_Directions for this task_
From the records below, copy every line that contains the word "accomplish".

_Supplied information_
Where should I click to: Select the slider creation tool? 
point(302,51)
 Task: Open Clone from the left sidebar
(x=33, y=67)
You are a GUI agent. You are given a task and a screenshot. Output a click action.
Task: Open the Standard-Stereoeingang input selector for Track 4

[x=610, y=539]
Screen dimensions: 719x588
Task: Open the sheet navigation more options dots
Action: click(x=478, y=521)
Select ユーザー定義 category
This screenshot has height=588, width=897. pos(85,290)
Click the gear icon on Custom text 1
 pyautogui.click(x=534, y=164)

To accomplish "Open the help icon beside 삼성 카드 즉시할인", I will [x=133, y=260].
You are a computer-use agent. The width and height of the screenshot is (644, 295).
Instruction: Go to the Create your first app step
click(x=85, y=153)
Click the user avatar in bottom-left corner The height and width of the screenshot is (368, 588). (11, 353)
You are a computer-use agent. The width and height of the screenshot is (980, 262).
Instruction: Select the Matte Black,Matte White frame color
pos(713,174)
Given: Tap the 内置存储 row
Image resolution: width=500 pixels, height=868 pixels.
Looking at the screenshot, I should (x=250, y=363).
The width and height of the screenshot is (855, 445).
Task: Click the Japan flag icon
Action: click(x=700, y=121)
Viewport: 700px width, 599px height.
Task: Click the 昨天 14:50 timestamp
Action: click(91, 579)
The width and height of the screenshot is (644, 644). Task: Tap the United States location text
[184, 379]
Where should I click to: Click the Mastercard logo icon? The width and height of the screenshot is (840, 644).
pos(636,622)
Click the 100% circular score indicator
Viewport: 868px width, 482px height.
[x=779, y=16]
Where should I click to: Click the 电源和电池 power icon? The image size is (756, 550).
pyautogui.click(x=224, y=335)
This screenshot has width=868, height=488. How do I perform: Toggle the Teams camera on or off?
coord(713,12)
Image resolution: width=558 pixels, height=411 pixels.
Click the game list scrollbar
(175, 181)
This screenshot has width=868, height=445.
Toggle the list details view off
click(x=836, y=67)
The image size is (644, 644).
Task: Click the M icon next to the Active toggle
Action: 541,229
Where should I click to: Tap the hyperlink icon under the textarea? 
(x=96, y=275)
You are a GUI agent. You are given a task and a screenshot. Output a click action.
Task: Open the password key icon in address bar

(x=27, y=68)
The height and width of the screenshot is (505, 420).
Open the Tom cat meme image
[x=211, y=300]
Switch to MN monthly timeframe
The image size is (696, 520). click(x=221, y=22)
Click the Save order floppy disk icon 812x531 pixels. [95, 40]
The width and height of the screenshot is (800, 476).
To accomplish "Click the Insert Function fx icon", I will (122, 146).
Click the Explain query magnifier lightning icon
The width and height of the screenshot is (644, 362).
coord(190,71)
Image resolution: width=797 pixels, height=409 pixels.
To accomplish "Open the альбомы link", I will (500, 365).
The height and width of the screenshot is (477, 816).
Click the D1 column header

_Answer box_
To accomplish "Open the help icon beside 삼성 카드 즉시할인", I will [x=133, y=260].
To accomplish "Click the Insert Function fx icon", I will (122, 146).
To accomplish "Open the альбомы link", I will (500, 365).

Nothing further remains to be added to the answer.